TASK STATEMENT -
From the first line to the last, reproduce the records exactly as they appear below.

________________________

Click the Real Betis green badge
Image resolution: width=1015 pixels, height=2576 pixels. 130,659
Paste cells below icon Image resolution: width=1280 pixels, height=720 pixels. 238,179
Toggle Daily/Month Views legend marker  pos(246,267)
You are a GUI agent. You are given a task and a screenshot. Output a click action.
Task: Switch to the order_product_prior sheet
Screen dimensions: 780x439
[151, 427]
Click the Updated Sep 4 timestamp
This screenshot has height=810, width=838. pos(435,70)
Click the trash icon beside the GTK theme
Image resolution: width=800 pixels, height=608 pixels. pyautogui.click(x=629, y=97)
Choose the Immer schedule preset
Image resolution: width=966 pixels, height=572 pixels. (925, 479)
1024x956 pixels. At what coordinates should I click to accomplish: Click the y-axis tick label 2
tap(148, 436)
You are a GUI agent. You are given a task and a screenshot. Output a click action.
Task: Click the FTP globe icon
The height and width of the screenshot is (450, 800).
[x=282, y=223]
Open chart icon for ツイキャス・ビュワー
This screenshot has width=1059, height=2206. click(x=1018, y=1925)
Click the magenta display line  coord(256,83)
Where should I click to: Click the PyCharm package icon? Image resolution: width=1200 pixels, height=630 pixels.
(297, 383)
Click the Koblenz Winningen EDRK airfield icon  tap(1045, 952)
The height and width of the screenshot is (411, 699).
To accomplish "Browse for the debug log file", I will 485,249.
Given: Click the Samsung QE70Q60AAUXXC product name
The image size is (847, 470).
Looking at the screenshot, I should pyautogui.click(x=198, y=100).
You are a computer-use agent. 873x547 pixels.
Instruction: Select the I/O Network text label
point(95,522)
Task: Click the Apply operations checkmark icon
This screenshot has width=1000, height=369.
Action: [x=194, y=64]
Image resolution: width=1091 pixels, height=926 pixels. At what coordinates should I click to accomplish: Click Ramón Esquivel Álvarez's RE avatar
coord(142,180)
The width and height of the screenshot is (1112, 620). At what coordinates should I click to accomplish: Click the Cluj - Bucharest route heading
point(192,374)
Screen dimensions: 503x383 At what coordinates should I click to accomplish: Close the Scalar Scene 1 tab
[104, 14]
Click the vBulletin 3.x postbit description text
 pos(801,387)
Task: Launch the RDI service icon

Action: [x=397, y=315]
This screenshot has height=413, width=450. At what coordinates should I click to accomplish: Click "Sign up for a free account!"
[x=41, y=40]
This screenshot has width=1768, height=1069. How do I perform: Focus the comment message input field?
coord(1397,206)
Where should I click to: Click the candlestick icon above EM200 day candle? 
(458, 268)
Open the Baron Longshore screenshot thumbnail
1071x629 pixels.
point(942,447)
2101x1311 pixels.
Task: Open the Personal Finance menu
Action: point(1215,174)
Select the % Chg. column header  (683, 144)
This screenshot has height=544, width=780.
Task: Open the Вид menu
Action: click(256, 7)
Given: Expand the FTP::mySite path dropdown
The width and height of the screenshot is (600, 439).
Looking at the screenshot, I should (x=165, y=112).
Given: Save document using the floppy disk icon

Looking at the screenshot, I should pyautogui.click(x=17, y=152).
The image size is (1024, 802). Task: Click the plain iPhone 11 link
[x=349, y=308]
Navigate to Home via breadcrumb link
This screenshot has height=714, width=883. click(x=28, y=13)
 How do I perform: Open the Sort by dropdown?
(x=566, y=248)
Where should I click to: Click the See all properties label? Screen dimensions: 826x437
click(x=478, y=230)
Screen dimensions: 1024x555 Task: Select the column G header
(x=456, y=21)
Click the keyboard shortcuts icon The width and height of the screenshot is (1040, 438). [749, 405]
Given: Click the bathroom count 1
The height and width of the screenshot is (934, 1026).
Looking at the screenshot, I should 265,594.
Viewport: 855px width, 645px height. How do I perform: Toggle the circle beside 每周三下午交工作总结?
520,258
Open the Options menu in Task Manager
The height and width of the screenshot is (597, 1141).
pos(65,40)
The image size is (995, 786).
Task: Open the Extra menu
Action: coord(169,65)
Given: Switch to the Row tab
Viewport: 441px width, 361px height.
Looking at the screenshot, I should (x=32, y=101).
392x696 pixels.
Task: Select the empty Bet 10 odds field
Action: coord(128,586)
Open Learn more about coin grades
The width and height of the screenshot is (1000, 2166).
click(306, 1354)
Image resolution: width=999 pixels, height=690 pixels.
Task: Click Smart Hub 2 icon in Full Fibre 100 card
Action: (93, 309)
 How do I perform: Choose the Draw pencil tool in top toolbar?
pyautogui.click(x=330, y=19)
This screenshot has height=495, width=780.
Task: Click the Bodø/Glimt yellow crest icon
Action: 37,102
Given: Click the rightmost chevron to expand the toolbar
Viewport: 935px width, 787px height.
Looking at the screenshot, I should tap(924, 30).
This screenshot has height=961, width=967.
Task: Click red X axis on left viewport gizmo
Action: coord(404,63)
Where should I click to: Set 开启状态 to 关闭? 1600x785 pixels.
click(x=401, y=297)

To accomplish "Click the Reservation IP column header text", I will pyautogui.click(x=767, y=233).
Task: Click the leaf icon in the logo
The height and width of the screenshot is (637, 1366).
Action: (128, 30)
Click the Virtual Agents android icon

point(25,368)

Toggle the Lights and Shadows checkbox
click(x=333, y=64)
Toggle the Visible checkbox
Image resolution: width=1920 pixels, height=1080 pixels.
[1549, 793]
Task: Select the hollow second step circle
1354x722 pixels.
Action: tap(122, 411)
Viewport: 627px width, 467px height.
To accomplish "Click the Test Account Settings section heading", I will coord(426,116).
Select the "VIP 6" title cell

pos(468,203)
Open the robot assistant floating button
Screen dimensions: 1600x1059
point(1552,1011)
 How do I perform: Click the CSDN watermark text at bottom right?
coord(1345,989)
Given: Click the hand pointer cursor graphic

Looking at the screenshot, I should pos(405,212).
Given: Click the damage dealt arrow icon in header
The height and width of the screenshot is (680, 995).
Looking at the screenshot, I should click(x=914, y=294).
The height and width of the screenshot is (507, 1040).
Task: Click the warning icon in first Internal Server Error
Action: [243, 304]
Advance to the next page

________________________

FINAL ANSWER -
Click the Real Betis green badge
Image resolution: width=1015 pixels, height=2576 pixels. 130,659
Paste cells below icon Image resolution: width=1280 pixels, height=720 pixels. 238,179
Toggle Daily/Month Views legend marker  pos(246,267)
You are a GUI agent. You are given a task and a screenshot. Output a click action.
Task: Switch to the order_product_prior sheet
Screen dimensions: 780x439
[151, 427]
Click the Updated Sep 4 timestamp
This screenshot has height=810, width=838. pos(435,70)
Click the trash icon beside the GTK theme
Image resolution: width=800 pixels, height=608 pixels. pyautogui.click(x=629, y=97)
Choose the Immer schedule preset
Image resolution: width=966 pixels, height=572 pixels. (925, 479)
1024x956 pixels. At what coordinates should I click to accomplish: Click the y-axis tick label 2
tap(148, 436)
You are a GUI agent. You are given a task and a screenshot. Output a click action.
Task: Click the FTP globe icon
The height and width of the screenshot is (450, 800).
[x=282, y=223]
Open chart icon for ツイキャス・ビュワー
This screenshot has width=1059, height=2206. click(x=1018, y=1925)
Click the magenta display line  coord(256,83)
Where should I click to: Click the PyCharm package icon? Image resolution: width=1200 pixels, height=630 pixels.
(297, 383)
Click the Koblenz Winningen EDRK airfield icon  tap(1045, 952)
The height and width of the screenshot is (411, 699).
To accomplish "Browse for the debug log file", I will 485,249.
Given: Click the Samsung QE70Q60AAUXXC product name
The image size is (847, 470).
Looking at the screenshot, I should pyautogui.click(x=198, y=100).
You are a computer-use agent. 873x547 pixels.
Instruction: Select the I/O Network text label
point(95,522)
Task: Click the Apply operations checkmark icon
This screenshot has width=1000, height=369.
Action: [x=194, y=64]
Image resolution: width=1091 pixels, height=926 pixels. At what coordinates should I click to accomplish: Click Ramón Esquivel Álvarez's RE avatar
coord(142,180)
The width and height of the screenshot is (1112, 620). At what coordinates should I click to accomplish: Click the Cluj - Bucharest route heading
point(192,374)
Screen dimensions: 503x383 At what coordinates should I click to accomplish: Close the Scalar Scene 1 tab
[104, 14]
Click the vBulletin 3.x postbit description text
 pos(801,387)
Task: Launch the RDI service icon

Action: [x=397, y=315]
This screenshot has height=413, width=450. At what coordinates should I click to accomplish: Click "Sign up for a free account!"
[x=41, y=40]
This screenshot has width=1768, height=1069. How do I perform: Focus the comment message input field?
coord(1397,206)
Where should I click to: Click the candlestick icon above EM200 day candle? 
(458, 268)
Open the Baron Longshore screenshot thumbnail
1071x629 pixels.
point(942,447)
2101x1311 pixels.
Task: Open the Personal Finance menu
Action: point(1215,174)
Select the % Chg. column header  (683, 144)
This screenshot has height=544, width=780.
Task: Open the Вид menu
Action: click(256, 7)
Given: Expand the FTP::mySite path dropdown
The width and height of the screenshot is (600, 439).
Looking at the screenshot, I should (x=165, y=112).
Given: Save document using the floppy disk icon

Looking at the screenshot, I should pyautogui.click(x=17, y=152).
The image size is (1024, 802). Task: Click the plain iPhone 11 link
[x=349, y=308]
Navigate to Home via breadcrumb link
This screenshot has height=714, width=883. click(x=28, y=13)
 How do I perform: Open the Sort by dropdown?
(x=566, y=248)
Where should I click to: Click the See all properties label? Screen dimensions: 826x437
click(x=478, y=230)
Screen dimensions: 1024x555 Task: Select the column G header
(x=456, y=21)
Click the keyboard shortcuts icon The width and height of the screenshot is (1040, 438). [749, 405]
Given: Click the bathroom count 1
The height and width of the screenshot is (934, 1026).
Looking at the screenshot, I should 265,594.
Viewport: 855px width, 645px height. How do I perform: Toggle the circle beside 每周三下午交工作总结?
520,258
Open the Options menu in Task Manager
The height and width of the screenshot is (597, 1141).
pos(65,40)
The image size is (995, 786).
Task: Open the Extra menu
Action: coord(169,65)
Given: Switch to the Row tab
Viewport: 441px width, 361px height.
Looking at the screenshot, I should (x=32, y=101).
392x696 pixels.
Task: Select the empty Bet 10 odds field
Action: coord(128,586)
Open Learn more about coin grades
The width and height of the screenshot is (1000, 2166).
click(306, 1354)
Image resolution: width=999 pixels, height=690 pixels.
Task: Click Smart Hub 2 icon in Full Fibre 100 card
Action: (93, 309)
 How do I perform: Choose the Draw pencil tool in top toolbar?
pyautogui.click(x=330, y=19)
This screenshot has height=495, width=780.
Task: Click the Bodø/Glimt yellow crest icon
Action: 37,102
Given: Click the rightmost chevron to expand the toolbar
Viewport: 935px width, 787px height.
Looking at the screenshot, I should tap(924, 30).
This screenshot has height=961, width=967.
Task: Click red X axis on left viewport gizmo
Action: coord(404,63)
Where should I click to: Set 开启状态 to 关闭? 1600x785 pixels.
click(x=401, y=297)

To accomplish "Click the Reservation IP column header text", I will pyautogui.click(x=767, y=233).
Task: Click the leaf icon in the logo
The height and width of the screenshot is (637, 1366).
Action: (128, 30)
Click the Virtual Agents android icon

point(25,368)

Toggle the Lights and Shadows checkbox
click(x=333, y=64)
Toggle the Visible checkbox
Image resolution: width=1920 pixels, height=1080 pixels.
[1549, 793]
Task: Select the hollow second step circle
1354x722 pixels.
Action: tap(122, 411)
Viewport: 627px width, 467px height.
To accomplish "Click the Test Account Settings section heading", I will coord(426,116).
Select the "VIP 6" title cell

pos(468,203)
Open the robot assistant floating button
Screen dimensions: 1600x1059
point(1552,1011)
 How do I perform: Click the CSDN watermark text at bottom right?
coord(1345,989)
Given: Click the hand pointer cursor graphic

Looking at the screenshot, I should pos(405,212).
Given: Click the damage dealt arrow icon in header
The height and width of the screenshot is (680, 995).
Looking at the screenshot, I should click(x=914, y=294).
The height and width of the screenshot is (507, 1040).
Task: Click the warning icon in first Internal Server Error
Action: [243, 304]
Advance to the next page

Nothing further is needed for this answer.